Web site security improves from appalling to merely bad

Average number of serious vulnerabilities drops to 79


Something strange has been happening to commercial web sites in a range of vertical markets, according to security researchers at White Hat Security: They've been bucking the trend of users and site managers who never learn their lesson about routine security risks by becoming steadily more secure.

Data from more than 7,000 sites audited or protected by White Hat's security services during 2011 showed an average of only 79 serious vulnerabilities per site, compared to 230 during 2010 and 1,111 per site in 2007.

"Awareness is building and people are getting better in the fixing [of vulnerabilities]," Jeremiah Grossman, founder and chief technology officer of WhiteHat, told PCWorld. "Web security is definitely getting more important, because the bad guys are showing that they're perfectly capable and willing to hack Web sites that aren't do the best that the can."

Despite the improvement, there is still a 55 percent chance any single site will include at least one cross-site scripting (XSS) security flaw and 64 percent chance of some other form of data leakage, according to analysis by ThreatPost.

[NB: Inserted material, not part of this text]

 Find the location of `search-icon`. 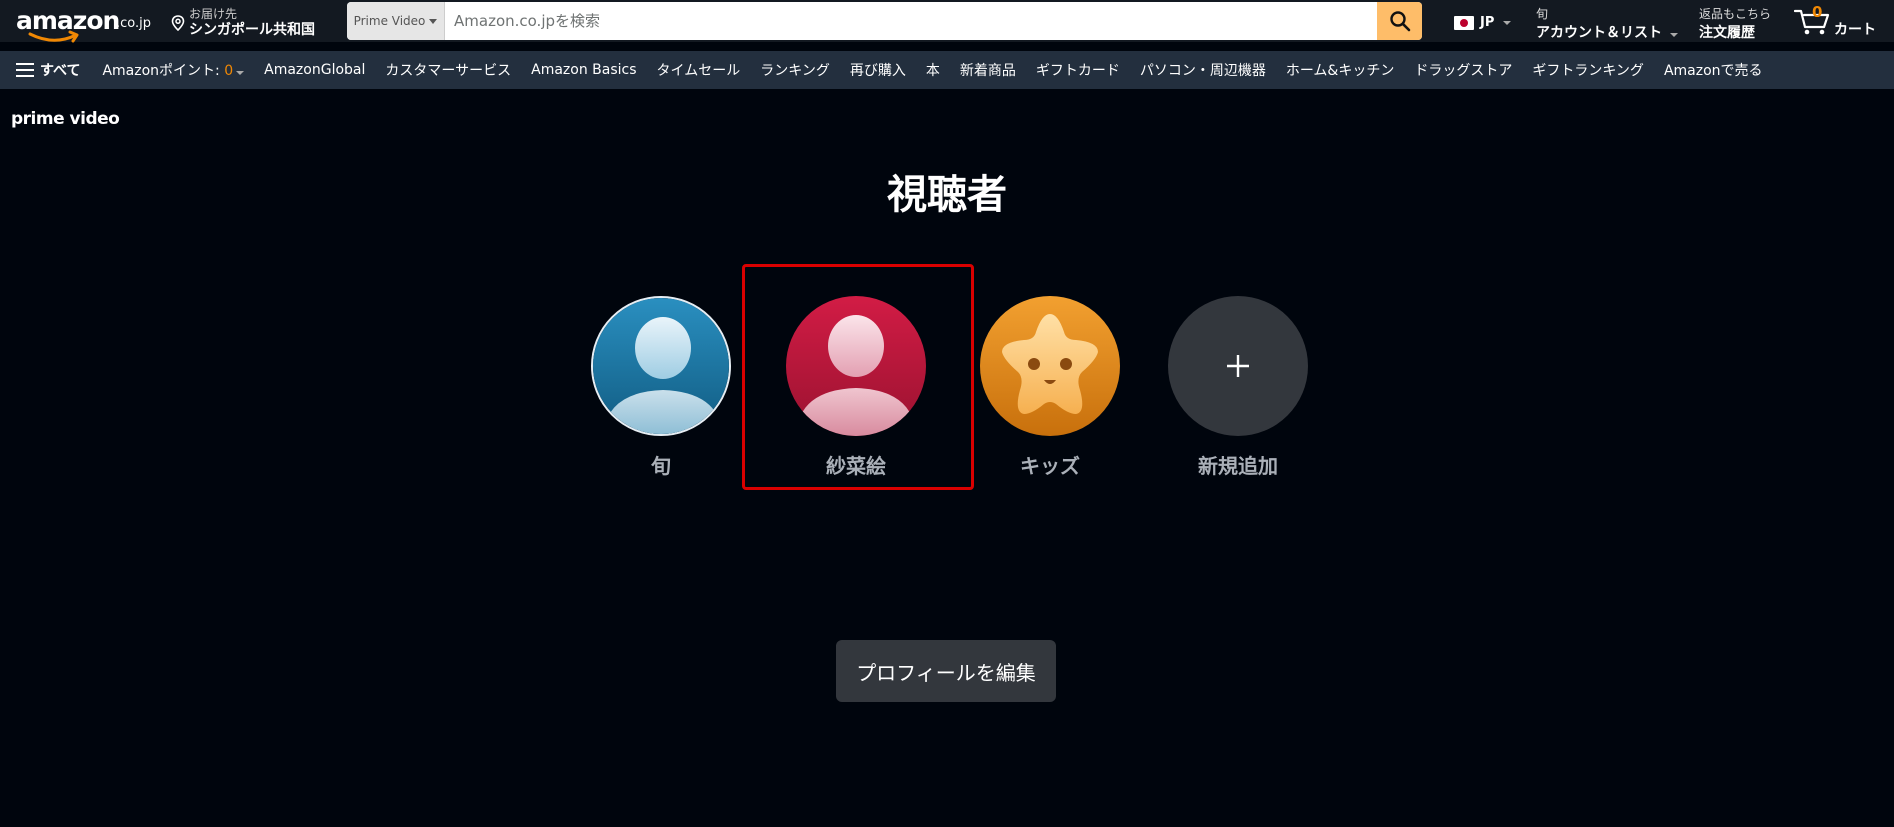

search-icon is located at coordinates (1400, 22).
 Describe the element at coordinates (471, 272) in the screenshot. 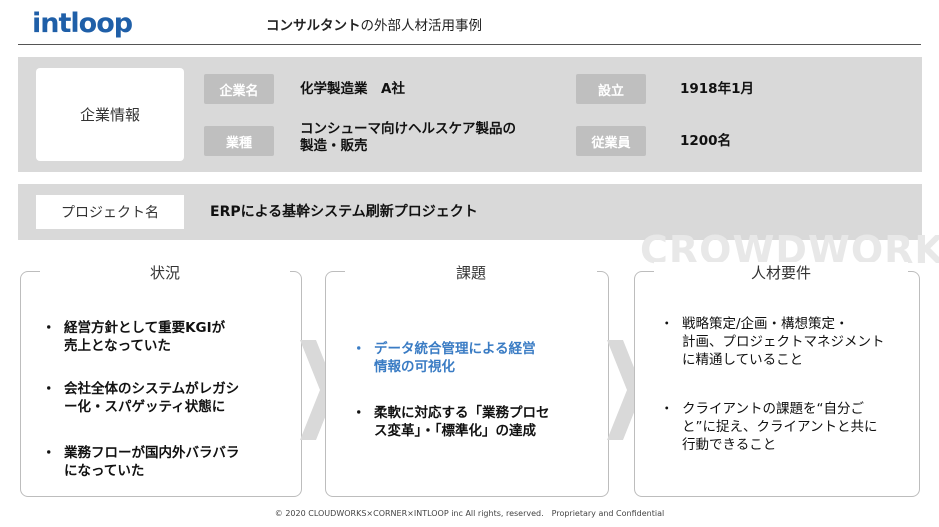

I see `issues-title: 課題` at that location.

Banking sites were the most consistently up to date, showing an average of only 17 serious vulnerabilities per site, according to the report. Retail sites were the most holey, with an average of 121 flaws; insurance sites came in second with an average of 92 flaws (PDF of full report here).

Banks also had the highest rate of remediation; 74 percent reported they had repaired a vulnerability quickly after it was identified.

Although the average number of unfixed vulnerabilities continues to drop and remediation rates continue to rise in many vertical industries, not just banking, White Hat did find that the more serious a vulnerability was, the more likely it was to return after being fixed at least once.

The most likely explanation, the report said, is that many sites use rapid response "hot-fix" processes to patch vulnerabilities on a live server, then hand over responsibility for it to developers, rather than font-line web administrators or security monitors.